Juntos es mejor

Uno de los regalos que él me hizo para mi cumpleaños hace unos meses, fue la postal que ilustra la entrada de hoy, un simpático aguacate con un mensaje: Juntos es mejor (y casados ni te cuento).

En ese momento, me pareció muy simpática la postal y pensé en todas esas cosas alegres y felices en las que exclamaría ¡Juntos es mejor! La boda, viajes, celebraciones, decorar un nuevo hogar, comprarnos un coche, la llegada de los hijos…

Juntos hacia Dios

Juntos hacia Dios

Sin embargo, hoy puedo decir “Juntos es mejor” ante un acontecimiento como el que conté en la anterior entrada. Ante una cruz como es la muerte de un padre, un peso inesperado, doloroso, crudo. Sin confetti, sin unicornios, y sin brilli-brilli.

Pero, aun así, qué bueno poder vivirlo juntos. Estamos en una sociedad en la que no es habitual hablar del sufrimiento y del dolor, ni siquiera de la tristeza. Que la ignora y nos anestesia, haciéndonos creer que seremos felices por comprar todos los productos con los que nos bombardean día tras día.

Sería fantástico estar tumbados bajo el sol en una playa paradisíaca, esa que nos venden -a precios desorbitados, por cierto-, o aparecer el día de la boda subida a un Rolls-Royce, o viviendo en un casoplón de lujo. Sí, todo eso sería estupendo. Pero no lo cambio por su mano que apretaba fuerte mientras intentaba asimilar la noticia que me acababan de dar, o sus brazos que me abrazaban cuando venía el llanto, o su atención para que cuidara de mi alimentación y mi descanso en esos días frenéticos. No lo cambio por nada.

Y sí, claro que quiero vivir momentos maravillosos y felices con él. Claro que no es todo tristeza, pero nos ha tocado vivir un acontecimiento así, a tan pocos meses antes de nuestra boda, y creo que todos deberíamos ser conscientes de que estas cosas pueden pasar, que el sufrimiento está ahí.

Si os soy sincera, desde antes de la pedida, yo ya tenía mirados posibles vestidos de novia y en mi cabeza ya rondaba el estilo que quería para mi boda.
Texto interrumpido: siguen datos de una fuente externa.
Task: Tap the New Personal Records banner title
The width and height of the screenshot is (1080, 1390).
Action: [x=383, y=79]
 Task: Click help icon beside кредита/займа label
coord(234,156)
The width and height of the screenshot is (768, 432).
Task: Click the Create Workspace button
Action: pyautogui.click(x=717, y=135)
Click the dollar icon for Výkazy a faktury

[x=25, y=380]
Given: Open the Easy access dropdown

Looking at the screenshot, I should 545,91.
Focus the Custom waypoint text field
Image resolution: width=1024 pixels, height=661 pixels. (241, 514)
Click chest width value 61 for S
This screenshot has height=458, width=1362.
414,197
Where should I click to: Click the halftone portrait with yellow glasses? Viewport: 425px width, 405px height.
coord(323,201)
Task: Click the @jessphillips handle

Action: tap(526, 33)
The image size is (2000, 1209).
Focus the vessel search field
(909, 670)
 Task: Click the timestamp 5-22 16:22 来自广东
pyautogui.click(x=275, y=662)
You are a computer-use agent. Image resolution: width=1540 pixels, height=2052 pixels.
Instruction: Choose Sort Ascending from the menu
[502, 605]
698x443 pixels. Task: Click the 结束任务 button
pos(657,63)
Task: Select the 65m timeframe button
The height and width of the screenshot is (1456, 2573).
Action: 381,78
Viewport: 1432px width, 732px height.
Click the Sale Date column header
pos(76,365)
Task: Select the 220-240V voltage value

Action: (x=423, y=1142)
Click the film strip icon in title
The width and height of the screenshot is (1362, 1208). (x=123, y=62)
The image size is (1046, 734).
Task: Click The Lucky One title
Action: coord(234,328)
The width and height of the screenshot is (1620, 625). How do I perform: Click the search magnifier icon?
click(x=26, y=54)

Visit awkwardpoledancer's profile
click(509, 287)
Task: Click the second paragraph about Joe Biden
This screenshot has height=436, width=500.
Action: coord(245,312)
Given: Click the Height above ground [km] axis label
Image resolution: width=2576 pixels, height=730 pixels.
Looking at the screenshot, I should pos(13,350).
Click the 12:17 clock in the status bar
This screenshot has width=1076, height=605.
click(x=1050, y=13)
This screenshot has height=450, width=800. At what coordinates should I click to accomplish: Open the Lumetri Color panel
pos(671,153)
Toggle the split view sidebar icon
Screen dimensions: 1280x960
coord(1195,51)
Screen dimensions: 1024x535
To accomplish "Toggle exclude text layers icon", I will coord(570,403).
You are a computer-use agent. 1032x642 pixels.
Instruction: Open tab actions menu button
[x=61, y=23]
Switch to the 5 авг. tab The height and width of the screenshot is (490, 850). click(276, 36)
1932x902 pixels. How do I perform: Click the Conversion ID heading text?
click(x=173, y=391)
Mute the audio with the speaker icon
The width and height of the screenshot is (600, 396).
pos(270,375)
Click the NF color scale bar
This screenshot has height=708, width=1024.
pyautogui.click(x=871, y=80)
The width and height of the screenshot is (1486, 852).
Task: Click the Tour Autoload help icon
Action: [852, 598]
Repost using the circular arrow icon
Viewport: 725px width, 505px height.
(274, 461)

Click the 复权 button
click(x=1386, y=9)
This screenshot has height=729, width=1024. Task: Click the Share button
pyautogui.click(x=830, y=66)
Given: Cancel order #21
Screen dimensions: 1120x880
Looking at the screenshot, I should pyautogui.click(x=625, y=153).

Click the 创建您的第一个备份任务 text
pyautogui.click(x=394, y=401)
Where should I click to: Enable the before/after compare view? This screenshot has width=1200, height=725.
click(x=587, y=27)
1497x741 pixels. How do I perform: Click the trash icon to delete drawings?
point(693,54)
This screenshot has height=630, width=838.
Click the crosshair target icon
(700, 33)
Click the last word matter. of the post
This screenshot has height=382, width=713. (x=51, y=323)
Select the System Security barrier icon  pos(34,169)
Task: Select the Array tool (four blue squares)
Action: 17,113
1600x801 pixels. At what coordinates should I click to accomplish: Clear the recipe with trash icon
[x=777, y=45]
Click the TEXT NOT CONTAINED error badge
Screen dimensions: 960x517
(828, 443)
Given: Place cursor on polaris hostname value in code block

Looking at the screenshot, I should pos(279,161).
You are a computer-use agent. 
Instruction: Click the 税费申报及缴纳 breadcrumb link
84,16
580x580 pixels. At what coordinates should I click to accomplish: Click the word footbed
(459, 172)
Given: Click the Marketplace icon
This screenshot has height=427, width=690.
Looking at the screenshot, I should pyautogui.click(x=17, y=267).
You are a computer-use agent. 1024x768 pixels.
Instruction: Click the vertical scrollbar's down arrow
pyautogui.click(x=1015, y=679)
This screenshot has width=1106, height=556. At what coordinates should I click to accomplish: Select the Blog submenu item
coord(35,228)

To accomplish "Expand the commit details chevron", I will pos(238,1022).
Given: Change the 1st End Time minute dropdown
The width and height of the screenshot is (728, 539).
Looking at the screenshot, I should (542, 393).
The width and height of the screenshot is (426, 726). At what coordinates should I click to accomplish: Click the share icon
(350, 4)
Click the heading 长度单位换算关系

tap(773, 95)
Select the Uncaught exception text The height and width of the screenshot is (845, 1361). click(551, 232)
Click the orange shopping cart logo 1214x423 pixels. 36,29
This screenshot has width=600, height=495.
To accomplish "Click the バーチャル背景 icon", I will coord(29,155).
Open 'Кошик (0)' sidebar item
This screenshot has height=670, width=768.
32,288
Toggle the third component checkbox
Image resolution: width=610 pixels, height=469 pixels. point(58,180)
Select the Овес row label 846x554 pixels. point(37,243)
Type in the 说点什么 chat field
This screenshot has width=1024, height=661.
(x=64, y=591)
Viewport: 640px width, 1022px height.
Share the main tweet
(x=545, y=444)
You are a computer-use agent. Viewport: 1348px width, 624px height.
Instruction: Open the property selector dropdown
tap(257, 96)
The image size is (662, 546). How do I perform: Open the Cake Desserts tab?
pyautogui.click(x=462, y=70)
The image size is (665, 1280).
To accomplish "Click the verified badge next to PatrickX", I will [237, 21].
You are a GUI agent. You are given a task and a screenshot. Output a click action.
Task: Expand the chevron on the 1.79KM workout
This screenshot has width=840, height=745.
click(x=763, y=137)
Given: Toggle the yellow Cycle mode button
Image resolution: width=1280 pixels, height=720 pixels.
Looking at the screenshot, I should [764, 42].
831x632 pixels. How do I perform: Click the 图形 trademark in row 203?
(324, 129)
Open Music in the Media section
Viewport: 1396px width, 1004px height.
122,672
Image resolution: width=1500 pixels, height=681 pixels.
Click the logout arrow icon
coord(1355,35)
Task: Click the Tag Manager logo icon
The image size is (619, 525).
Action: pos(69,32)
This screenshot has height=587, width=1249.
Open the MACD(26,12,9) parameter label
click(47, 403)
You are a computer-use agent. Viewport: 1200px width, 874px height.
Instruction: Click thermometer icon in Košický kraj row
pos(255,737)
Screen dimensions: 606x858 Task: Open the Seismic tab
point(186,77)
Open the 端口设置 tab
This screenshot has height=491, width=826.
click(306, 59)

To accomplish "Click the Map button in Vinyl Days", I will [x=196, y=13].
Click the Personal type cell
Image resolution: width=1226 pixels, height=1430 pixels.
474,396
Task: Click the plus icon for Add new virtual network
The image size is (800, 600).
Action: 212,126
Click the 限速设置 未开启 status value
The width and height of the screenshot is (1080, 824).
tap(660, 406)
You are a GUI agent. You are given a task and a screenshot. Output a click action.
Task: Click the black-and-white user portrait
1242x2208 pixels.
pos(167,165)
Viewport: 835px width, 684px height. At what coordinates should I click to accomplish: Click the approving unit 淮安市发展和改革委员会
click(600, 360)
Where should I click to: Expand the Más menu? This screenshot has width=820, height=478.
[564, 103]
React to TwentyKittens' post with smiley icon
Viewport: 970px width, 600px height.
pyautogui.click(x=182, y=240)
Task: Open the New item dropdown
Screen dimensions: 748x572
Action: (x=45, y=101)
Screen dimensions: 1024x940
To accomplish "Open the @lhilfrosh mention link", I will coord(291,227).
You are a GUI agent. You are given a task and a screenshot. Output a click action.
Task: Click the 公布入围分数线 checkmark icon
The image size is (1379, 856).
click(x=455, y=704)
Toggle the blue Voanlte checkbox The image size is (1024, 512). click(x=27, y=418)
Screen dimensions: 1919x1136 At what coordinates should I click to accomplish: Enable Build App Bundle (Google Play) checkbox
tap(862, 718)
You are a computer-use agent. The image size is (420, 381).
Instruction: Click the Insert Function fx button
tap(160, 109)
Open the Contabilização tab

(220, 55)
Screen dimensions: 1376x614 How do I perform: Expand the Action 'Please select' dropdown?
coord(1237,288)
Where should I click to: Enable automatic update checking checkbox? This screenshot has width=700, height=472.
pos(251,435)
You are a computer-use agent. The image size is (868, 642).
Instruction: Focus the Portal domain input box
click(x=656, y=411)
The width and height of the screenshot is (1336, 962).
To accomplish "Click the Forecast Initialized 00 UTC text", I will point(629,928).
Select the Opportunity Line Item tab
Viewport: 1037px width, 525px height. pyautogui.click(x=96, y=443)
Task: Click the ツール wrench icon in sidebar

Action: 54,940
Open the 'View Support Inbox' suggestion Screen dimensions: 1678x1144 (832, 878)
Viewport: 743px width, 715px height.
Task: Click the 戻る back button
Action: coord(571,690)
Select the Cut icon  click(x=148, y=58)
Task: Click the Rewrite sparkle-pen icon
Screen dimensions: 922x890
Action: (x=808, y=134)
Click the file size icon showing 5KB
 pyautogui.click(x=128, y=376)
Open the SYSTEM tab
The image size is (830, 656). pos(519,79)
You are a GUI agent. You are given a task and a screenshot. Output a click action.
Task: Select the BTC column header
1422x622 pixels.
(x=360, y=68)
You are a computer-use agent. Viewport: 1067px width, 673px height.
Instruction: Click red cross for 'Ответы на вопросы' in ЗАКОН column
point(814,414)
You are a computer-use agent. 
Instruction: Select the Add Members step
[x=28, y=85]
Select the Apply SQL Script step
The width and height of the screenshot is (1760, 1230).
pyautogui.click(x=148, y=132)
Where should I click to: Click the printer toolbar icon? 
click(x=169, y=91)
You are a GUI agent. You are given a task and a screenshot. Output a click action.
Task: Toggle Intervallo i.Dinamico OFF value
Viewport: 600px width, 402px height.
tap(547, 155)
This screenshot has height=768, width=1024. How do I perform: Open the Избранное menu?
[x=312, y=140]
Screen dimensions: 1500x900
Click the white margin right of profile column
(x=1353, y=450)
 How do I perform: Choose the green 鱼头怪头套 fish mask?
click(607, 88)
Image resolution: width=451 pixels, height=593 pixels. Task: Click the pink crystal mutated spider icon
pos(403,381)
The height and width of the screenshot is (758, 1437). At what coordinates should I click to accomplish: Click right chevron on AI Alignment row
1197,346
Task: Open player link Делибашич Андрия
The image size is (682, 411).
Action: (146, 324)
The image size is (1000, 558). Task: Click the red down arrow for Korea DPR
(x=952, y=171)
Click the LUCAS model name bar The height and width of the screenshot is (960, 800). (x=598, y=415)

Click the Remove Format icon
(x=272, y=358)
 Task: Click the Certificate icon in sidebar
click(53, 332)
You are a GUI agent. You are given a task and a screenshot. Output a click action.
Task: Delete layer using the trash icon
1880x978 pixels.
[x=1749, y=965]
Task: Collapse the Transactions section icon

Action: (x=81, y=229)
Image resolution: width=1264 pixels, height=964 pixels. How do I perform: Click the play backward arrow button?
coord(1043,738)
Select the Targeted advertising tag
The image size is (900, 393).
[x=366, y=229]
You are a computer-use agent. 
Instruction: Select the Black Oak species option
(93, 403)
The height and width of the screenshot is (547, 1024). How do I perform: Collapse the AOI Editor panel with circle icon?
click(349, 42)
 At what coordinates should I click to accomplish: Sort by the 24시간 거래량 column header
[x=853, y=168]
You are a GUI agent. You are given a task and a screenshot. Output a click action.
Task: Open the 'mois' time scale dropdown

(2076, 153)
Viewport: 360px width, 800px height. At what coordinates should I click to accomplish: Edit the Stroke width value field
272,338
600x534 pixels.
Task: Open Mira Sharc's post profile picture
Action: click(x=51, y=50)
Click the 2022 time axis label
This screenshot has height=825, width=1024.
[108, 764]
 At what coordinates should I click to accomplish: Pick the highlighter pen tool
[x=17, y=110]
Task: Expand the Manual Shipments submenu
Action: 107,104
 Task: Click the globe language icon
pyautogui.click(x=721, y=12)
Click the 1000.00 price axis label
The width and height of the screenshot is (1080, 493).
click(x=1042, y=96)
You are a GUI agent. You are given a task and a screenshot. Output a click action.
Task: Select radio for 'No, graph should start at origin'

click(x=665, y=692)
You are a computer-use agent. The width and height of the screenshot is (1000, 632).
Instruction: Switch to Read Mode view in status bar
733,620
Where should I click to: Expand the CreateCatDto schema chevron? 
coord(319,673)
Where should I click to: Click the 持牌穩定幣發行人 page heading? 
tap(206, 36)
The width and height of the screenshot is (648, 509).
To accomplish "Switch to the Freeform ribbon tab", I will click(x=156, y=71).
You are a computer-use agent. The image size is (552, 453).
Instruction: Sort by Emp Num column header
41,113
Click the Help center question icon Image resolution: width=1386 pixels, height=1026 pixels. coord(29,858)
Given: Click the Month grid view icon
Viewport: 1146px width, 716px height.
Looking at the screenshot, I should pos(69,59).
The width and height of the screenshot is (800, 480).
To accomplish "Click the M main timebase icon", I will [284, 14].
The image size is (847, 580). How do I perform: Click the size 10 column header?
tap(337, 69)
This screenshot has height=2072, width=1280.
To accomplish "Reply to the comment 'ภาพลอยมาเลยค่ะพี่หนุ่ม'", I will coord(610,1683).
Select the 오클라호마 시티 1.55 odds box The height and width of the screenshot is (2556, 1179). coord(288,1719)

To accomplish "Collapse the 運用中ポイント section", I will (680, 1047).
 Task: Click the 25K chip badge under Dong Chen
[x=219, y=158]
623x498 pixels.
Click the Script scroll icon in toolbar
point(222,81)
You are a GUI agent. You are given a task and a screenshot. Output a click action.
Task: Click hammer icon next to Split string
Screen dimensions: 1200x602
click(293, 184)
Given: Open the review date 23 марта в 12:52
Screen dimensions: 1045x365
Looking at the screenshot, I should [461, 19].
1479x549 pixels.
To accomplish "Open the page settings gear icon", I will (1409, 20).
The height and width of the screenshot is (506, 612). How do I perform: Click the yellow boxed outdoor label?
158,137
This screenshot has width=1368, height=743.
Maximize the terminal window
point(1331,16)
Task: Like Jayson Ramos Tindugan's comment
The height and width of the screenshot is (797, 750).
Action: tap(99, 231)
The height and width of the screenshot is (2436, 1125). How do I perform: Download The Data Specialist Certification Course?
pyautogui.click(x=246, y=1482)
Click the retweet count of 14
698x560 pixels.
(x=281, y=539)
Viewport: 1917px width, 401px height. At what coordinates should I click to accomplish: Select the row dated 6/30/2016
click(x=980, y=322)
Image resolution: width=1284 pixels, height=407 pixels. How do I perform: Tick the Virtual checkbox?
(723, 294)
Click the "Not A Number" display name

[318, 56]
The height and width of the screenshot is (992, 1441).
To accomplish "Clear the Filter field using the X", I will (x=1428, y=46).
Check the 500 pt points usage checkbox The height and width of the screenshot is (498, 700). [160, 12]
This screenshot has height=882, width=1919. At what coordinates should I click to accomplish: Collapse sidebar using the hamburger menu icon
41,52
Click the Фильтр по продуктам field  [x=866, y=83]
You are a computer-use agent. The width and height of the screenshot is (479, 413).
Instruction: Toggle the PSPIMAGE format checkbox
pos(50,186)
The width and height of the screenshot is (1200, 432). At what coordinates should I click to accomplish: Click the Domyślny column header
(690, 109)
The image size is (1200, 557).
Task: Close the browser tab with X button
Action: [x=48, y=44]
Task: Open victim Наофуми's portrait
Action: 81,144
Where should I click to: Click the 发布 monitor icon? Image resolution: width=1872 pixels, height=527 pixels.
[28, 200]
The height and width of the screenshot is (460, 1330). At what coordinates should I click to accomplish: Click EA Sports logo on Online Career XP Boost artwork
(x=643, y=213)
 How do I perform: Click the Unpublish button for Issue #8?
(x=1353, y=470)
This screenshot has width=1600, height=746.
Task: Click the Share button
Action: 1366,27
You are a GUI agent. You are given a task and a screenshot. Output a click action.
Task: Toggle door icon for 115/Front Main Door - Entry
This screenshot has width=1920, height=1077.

Ya después de la pedida, empecé a indagar en webs y en foros y descubrí miles de mensajes de todo tipo relacionados con las bodas (y muchos de ellos con minucias y tonterías). En los foros todo era ideal y cuqui, y las mayores preocupaciones era haber encontrado un vestido igual mucho más barato después de comprarlo, no acertar con el candy bar o que el de la imprenta la hubiera liado con la invitación porque la otra fuente script era mucho más mona que la que puso al final. Sin embargo, un día, no sé cómo, caí en el hilo de una chica que se había quedado viuda a los pocos meses de casarse, que contaba su historia, y toda la parafernalia que inundaba el foro, desapareció.

Y es que, cuando decimos Sí al amor, además de todo lo bonito que conlleva, también hay que prepararse para sufrir: el fallecimiento de un ser querido, o de un hijo, la enfermedad, serias dificultades económicas… Como cristianos que somos, hemos recibido muchas catequesis y palabras sobre la cruz, pero ¿y aquellas personas que no? Por eso, creo que tenemos la responsabilidad de anunciar todo esto con nuestros actos y palabras a los amigos o familiares que no hayan tenido ocasión de conocer esta realidad, que la luz no está para esconderla.

Así pues, termino diciendo: Juntos es mejor (¡pero siempre con ÉL!)